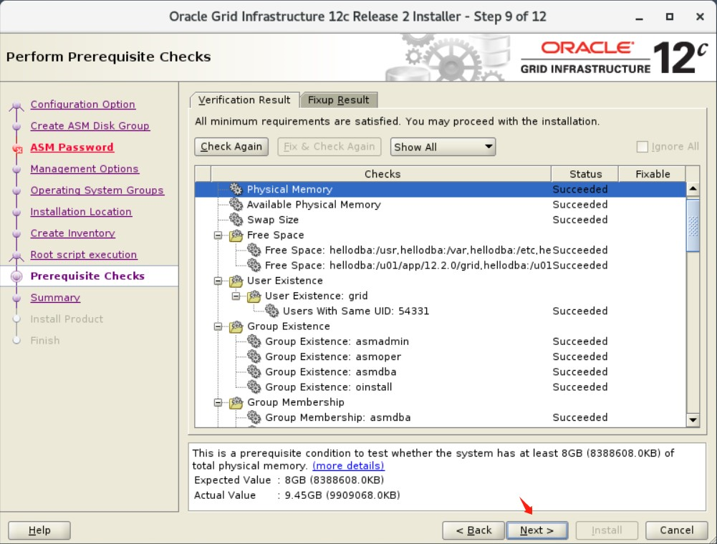Open the Show All filter dropdown
Screen dimensions: 717x544
pos(443,146)
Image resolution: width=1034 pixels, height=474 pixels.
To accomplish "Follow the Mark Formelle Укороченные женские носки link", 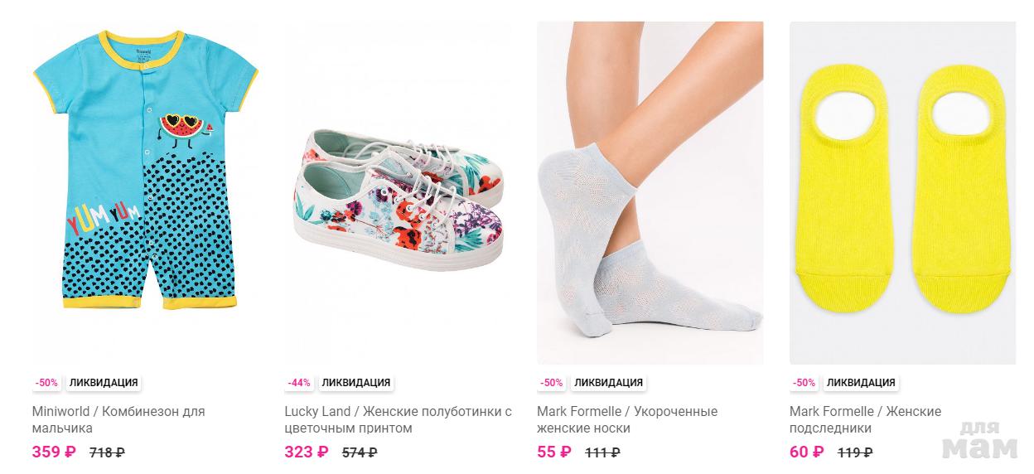I will 626,419.
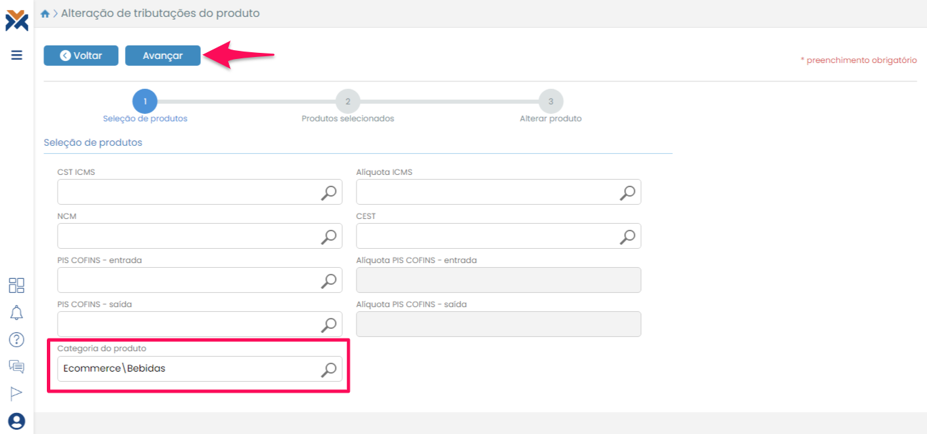Image resolution: width=927 pixels, height=434 pixels.
Task: Open the hamburger menu in sidebar
Action: 17,55
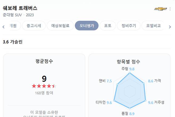Go to the 포토 tab
Viewport: 175px width, 117px height.
click(x=108, y=26)
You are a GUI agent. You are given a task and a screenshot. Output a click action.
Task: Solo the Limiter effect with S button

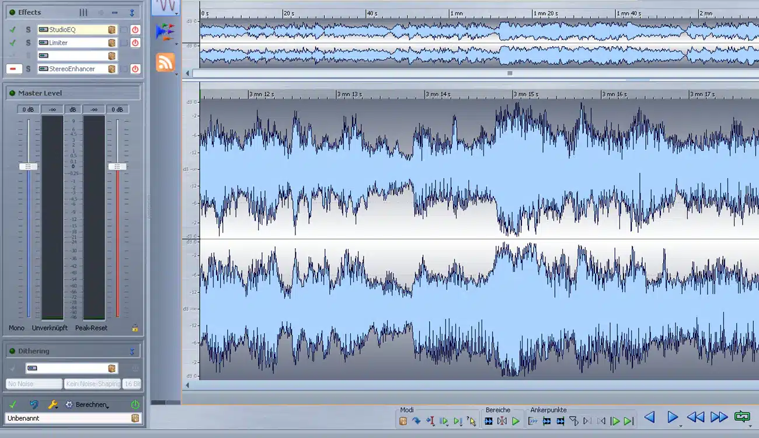(27, 43)
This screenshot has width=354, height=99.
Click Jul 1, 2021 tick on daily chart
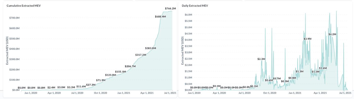[x=346, y=93]
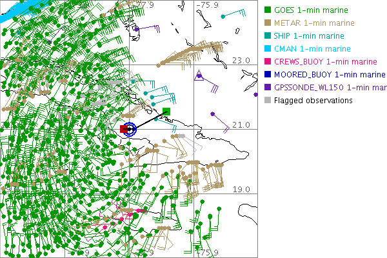Click the 23.0 latitude label
The width and height of the screenshot is (387, 258).
coord(241,60)
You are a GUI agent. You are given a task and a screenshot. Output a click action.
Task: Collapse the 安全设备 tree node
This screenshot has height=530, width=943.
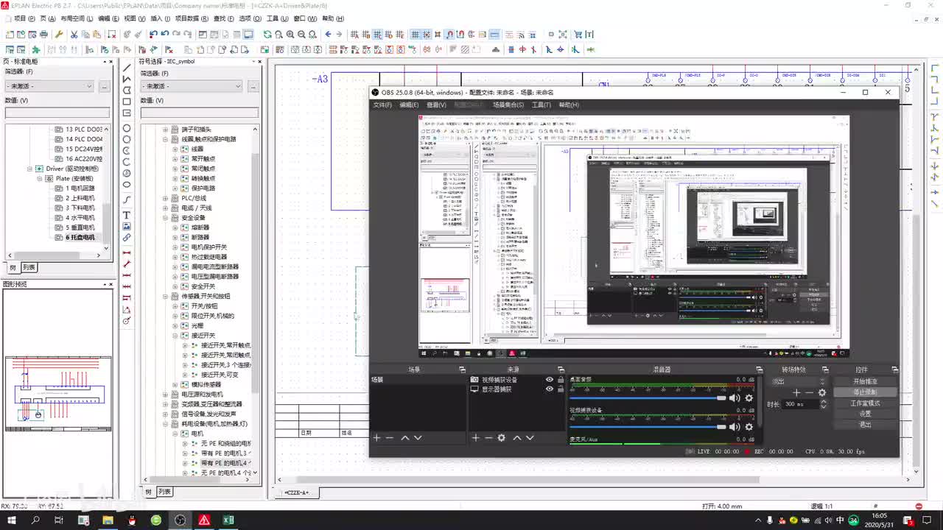pos(166,218)
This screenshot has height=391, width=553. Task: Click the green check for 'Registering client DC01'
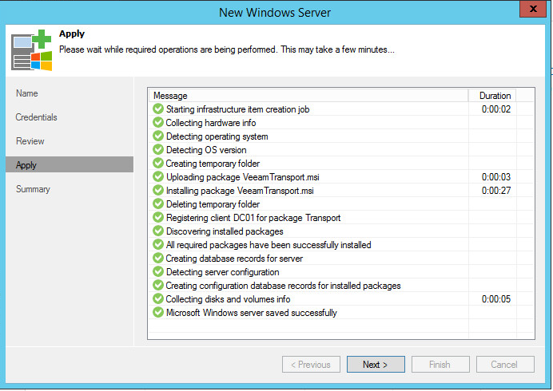pyautogui.click(x=157, y=218)
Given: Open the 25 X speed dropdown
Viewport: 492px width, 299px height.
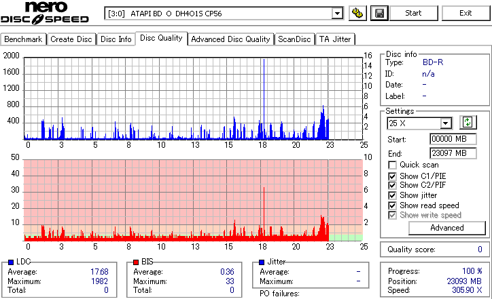Looking at the screenshot, I should tap(445, 123).
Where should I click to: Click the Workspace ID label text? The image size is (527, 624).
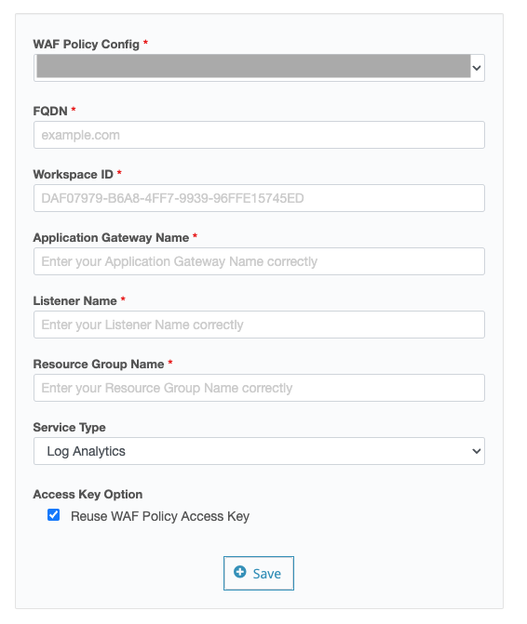pyautogui.click(x=74, y=174)
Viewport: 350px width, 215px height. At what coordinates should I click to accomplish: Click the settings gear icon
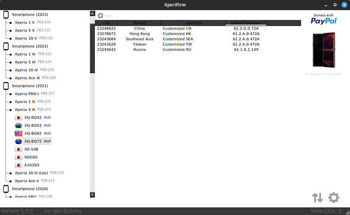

= = =

▶ _Task objective_: The line containing "Click Jul 1, 2021 tick on daily chart" and every line after it, through the end of the material above, are to be printed exactly; no pictures belong in the output.

▶ _Answer box_:
Click Jul 1, 2021 tick on daily chart
[x=346, y=93]
Click the 23.0 latitude label
The width and height of the screenshot is (387, 258).
coord(241,60)
You are a GUI agent. You are given a task and a screenshot. Output a click action.
Task: Collapse the 安全设备 tree node
This screenshot has height=530, width=943.
pos(166,218)
This screenshot has height=391, width=553. Task: Click the green check for 'Registering client DC01'
pyautogui.click(x=157, y=218)
Given: Open the 25 X speed dropdown
Viewport: 492px width, 299px height.
Looking at the screenshot, I should tap(445, 123).
Where should I click to: Click the Workspace ID label text? The image size is (527, 624).
pyautogui.click(x=74, y=174)
Viewport: 350px width, 215px height. At what coordinates should I click to accomplish: Click the settings gear icon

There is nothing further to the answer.